Monday, March 10, 2014

Tak Ada Anestesi untuk Pembiusan, Pasien di Suriah Hanya Dipukul hingga Pingsan


Tak Ada Anestesi untuk Pembiusan, Pasien di Suriah Hanya Dipukul hingga Pingsan
Ist

Ilustrasi







Tribunnews.com, Beirut — Sistem perawatan kesehatan Suriah berada di ambang kehancuran. Petugas kesehatan terpaksa melakukan praktik medis brutal demi menyelamatkan nyawa pasien.


Praktik brutal itu antara lain memukul dengan batang logam untuk membuat pasien pingsan karena tak ada anestesi untuk pembiusan, atau anggota badan bayi terpaksa diamputasi karena tak ada cara lain untuk mengobati luka mereka.


Situasi tersebut dilaporkan oleh organisasi amal internasional, Save the Children, dalam laporan yang dilansir Senin (10/3/2014). Menurut laporan itu, bayi yang lahir harus meninggal di inkubator karena listrik padam. Jutaan anak-anak Suriah mulai terjangkit penyakit mematikan yang seharusnya dapat dicegah dengan vaksinasi dan peralatan medis dasar.


Konflik yang telah berlangsung selama tiga tahun di Suriah telah berdampak pada fasilitas kesehatan di negara itu. Layanan kesehatan menjadi barang sulit. Rumah sakit telah dibom oleh pasukan pemerintah di daerah-daerah yang dikuasai oposisi.


Sementara itu, orang-orang bersenjata dari kubu oposisi juga memaksa masuk ke klinik-klinik kesehatan untuk memastikan anggota pasukan mereka dirawat. Tak sedikit dokter yang memilih keluar dari Suriah untuk menghindari ancaman bahaya akibat perang saudara di sana.


"Krisis kemanusiaan ini telah menjadi krisis kesehatan," ujar Direktur Regional Save the Children, Roger Hearn, dalam sebuah pernyataan. "Langkah-langkah putus asa dari tenaga medis untuk menjaga anak-anak tetap hidup telah beralih menjadi mengerikan."


Bisa menemukan dokter di Suriah, kata Hearn, adalah keberuntungan. Menemukan dokter dengan peralatan dan obat-obatan yang tepat, imbuh dia, sudah hampir mustahil.

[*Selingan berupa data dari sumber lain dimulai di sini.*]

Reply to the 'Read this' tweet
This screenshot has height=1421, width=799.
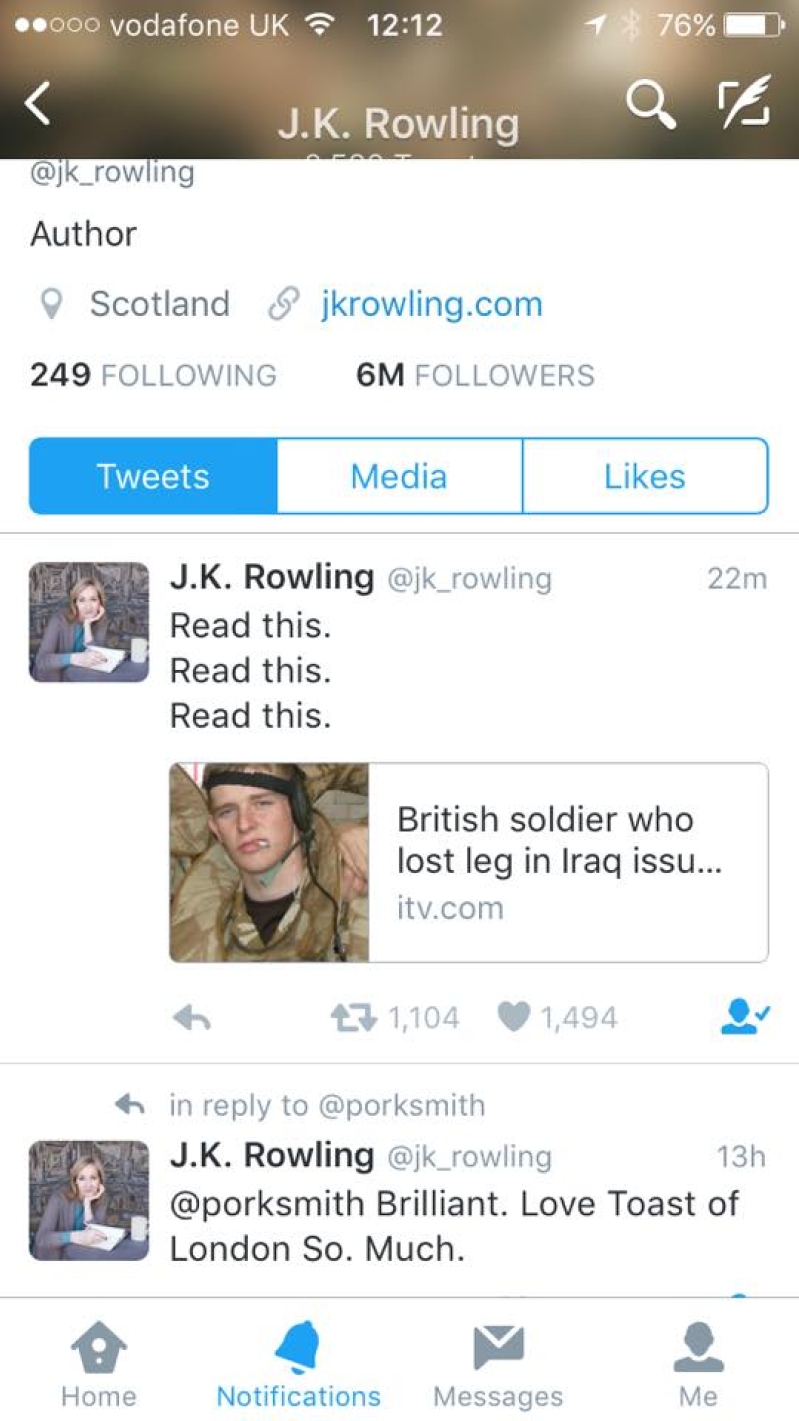point(191,1018)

Laporan organisasi itu mengutip pula pernyataan seorang dokter bahwa kebanyakan anak-anak yang dibawa ke kliniknya mengalami luka bakar dan patah tulang.

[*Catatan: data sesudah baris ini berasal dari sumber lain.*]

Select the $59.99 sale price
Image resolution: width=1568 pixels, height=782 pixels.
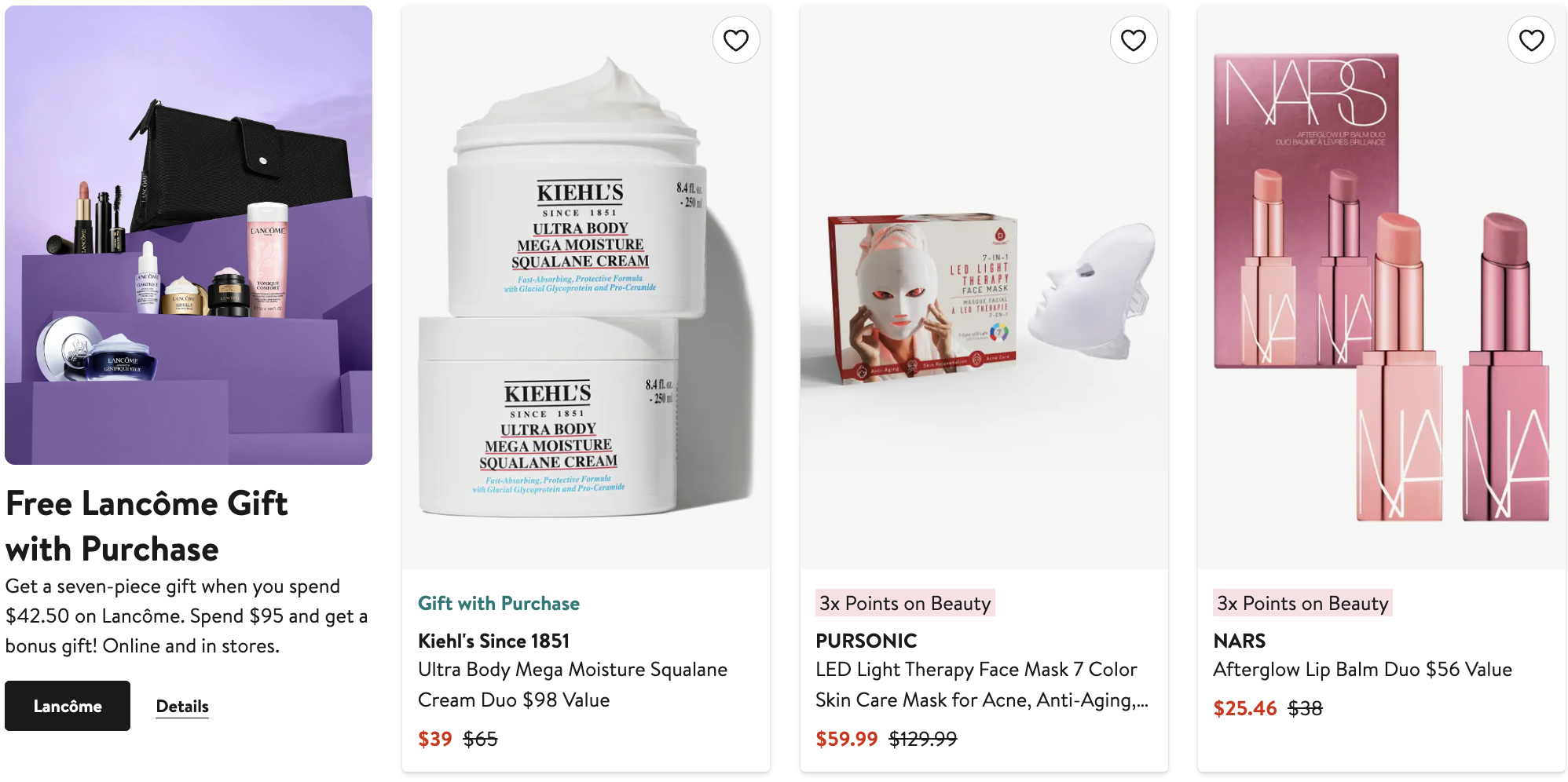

Menurut dokter yang tak disebutkan identitasnya itu, anak-anak yang dibawa ke kliniknya butuh mendapatkan operasi rumit yang tak mungkin dilakukan di fasilitas klinik kecilnya. "Dalam beberapa kasus, kami harus memotong kaki mereka untuk menyelamatkan nyawa. Bila tidak, mereka akan mati kehabisan darah," ujar dokter tersebut.

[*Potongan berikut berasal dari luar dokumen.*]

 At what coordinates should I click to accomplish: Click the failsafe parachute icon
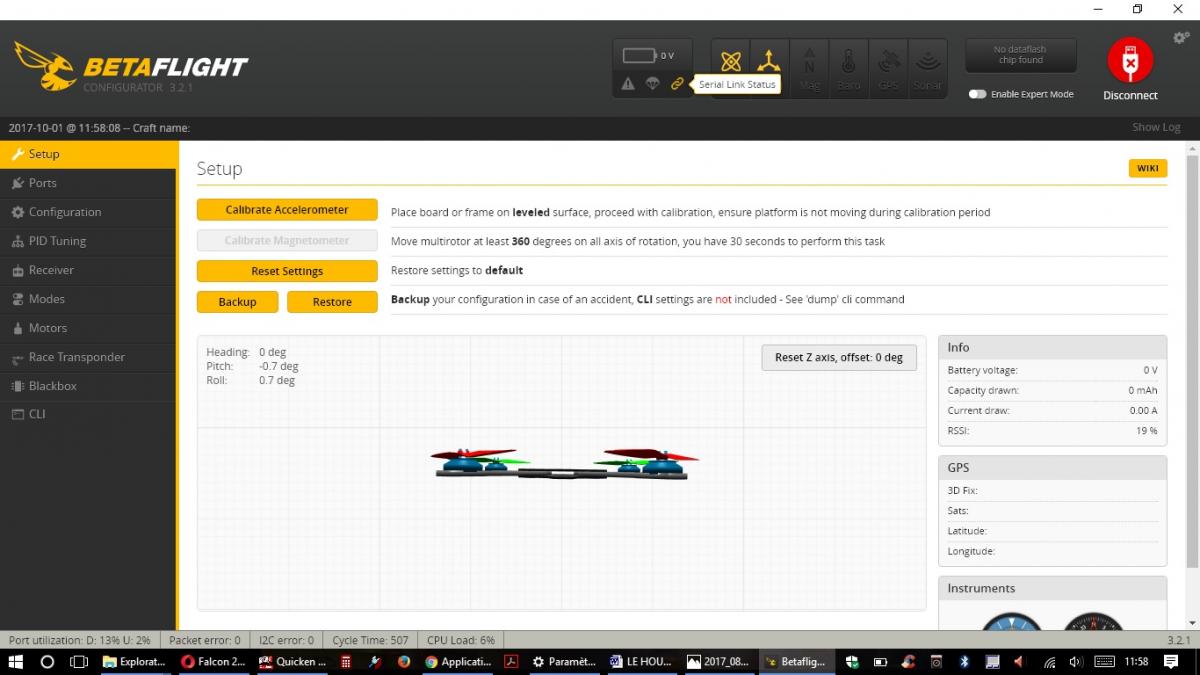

Dokter itu mengatakan pula bahwa yang tak kalah mengkhawatirkan adalah munculnya kembali wabah polio dan campak, yang dapat menyebabkan cacat permanen dan kelumpuhan. Saat ini, diperkirakan tak kurang dari 80.000 anak-anak di Suriah telah terinfeksi polio dalam versi yang paling agresif dan diam-diam menyebarkannya.


Menurut Save the Children, mayoritas penyakit yang menyerang anak-anak di Suriah seharusnya dapat disembuhkan. Kebanyakan anak-anak ini menderita campak, diare, dan penyakit pernapasan yang dapat dicegah bila sistem kesehatan berfungsi.


Sebelum perang berkecamuk pada 2010, di Suriah dilaporkan hanya ada 26 kasus campak. Namun, setelah perang berlangsung tiga tahun, dalam pekan pertama 2014 saja sudah ditemukan 84 kasus campak, itu pun baru di bagian utara Suriah.


Krisis Suriah bermula dari aksi damai memprotes kebijakan pemerintahan Presiden Bashar al-Assad pada Maret 2011. Demonstrasi berubah menjadi pemberontakan dan perang sipil, dengan tak kurang dari 140.000 orang tewas hingga saat ini. Sementara itu, jutaan orang warga Suriah harus meninggalkan rumah mereka, mencari perlindungan di negara-negara tetangga atau di wilayah lain negara itu.